Top of RECORDS FOR THIS TASK
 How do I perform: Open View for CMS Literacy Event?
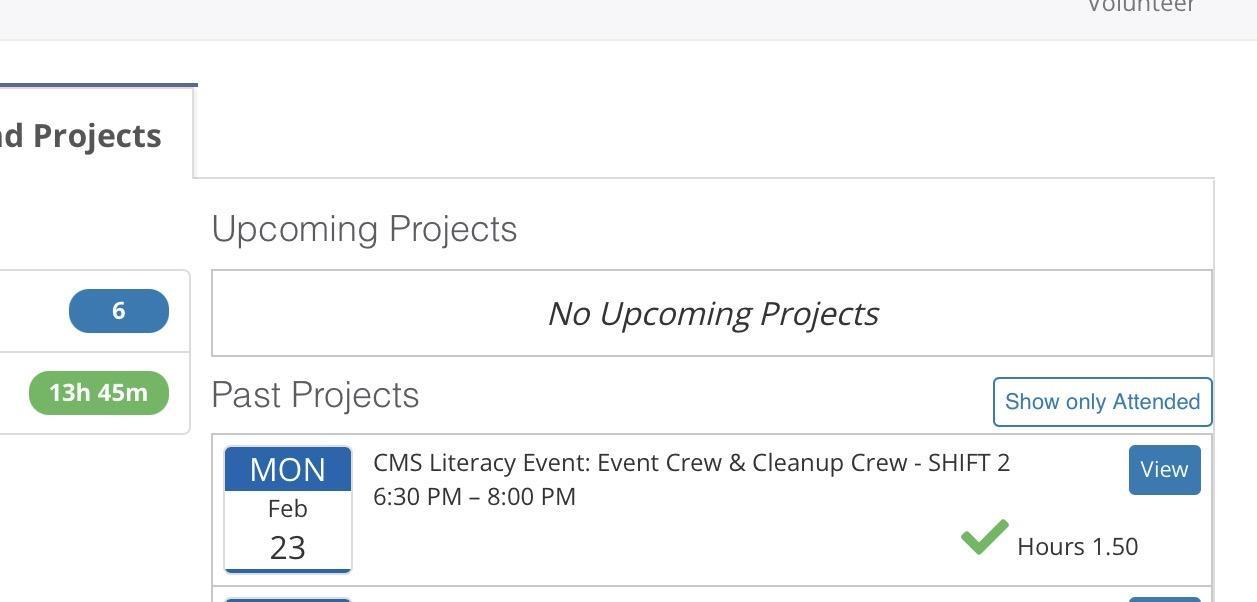click(1164, 470)
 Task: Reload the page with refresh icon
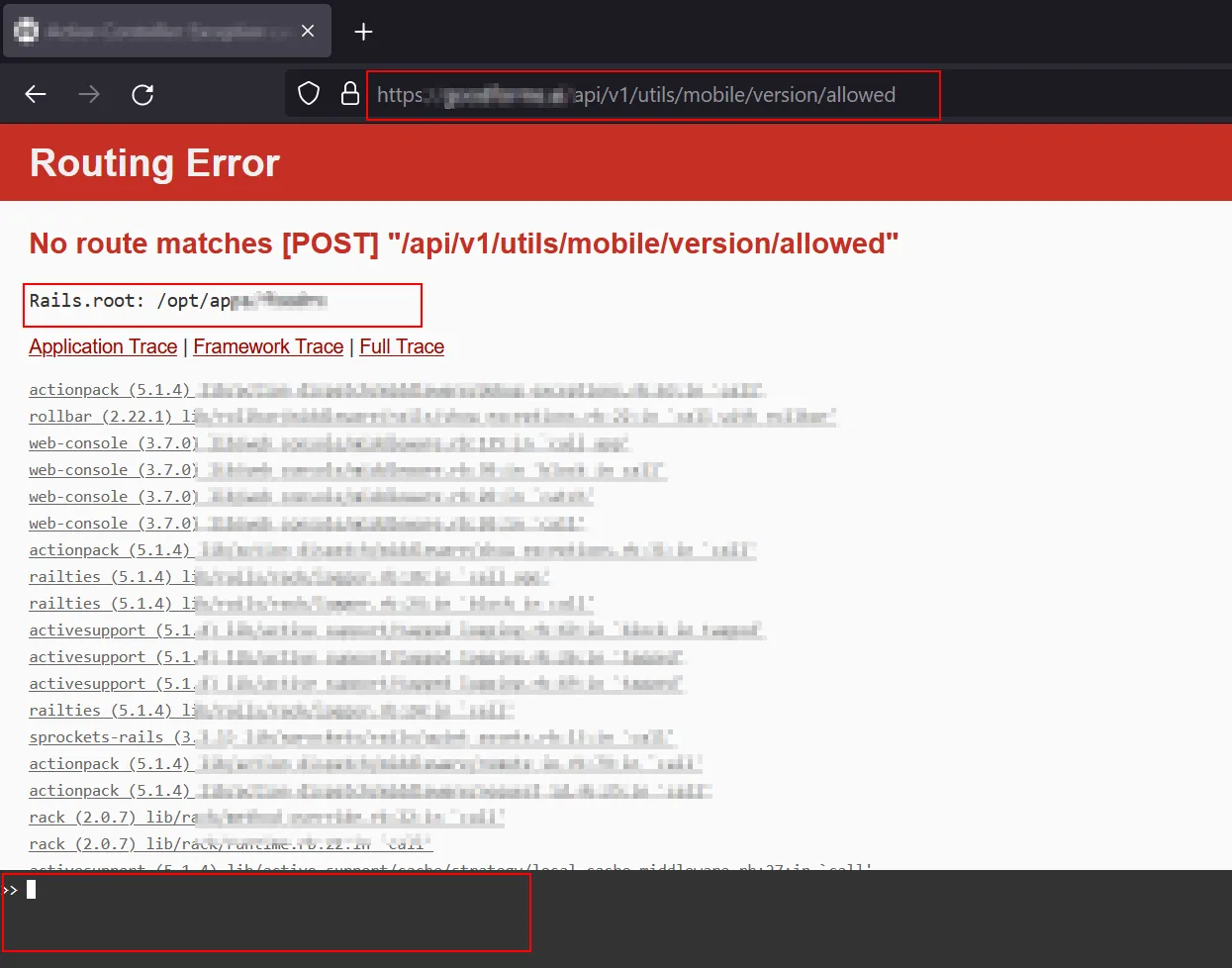click(142, 94)
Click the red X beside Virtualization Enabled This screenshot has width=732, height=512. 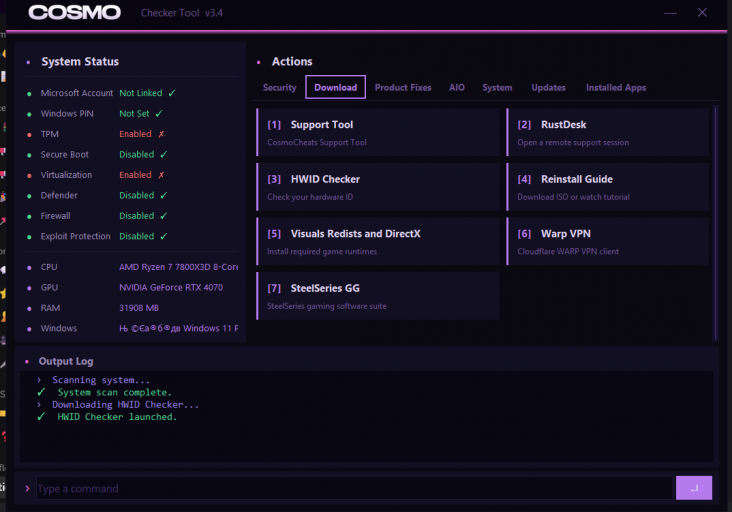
Bottom of RECORDS FOR THIS TASK
◆ **PROMPT**
Each record above goes into the copy word for word; the pictures do not.

◆ **RESULT BELOW**
 How do I perform: Open View for CMS Literacy Event?
click(1164, 470)
 Task: Reload the page with refresh icon
click(142, 94)
Click the red X beside Virtualization Enabled This screenshot has width=732, height=512. 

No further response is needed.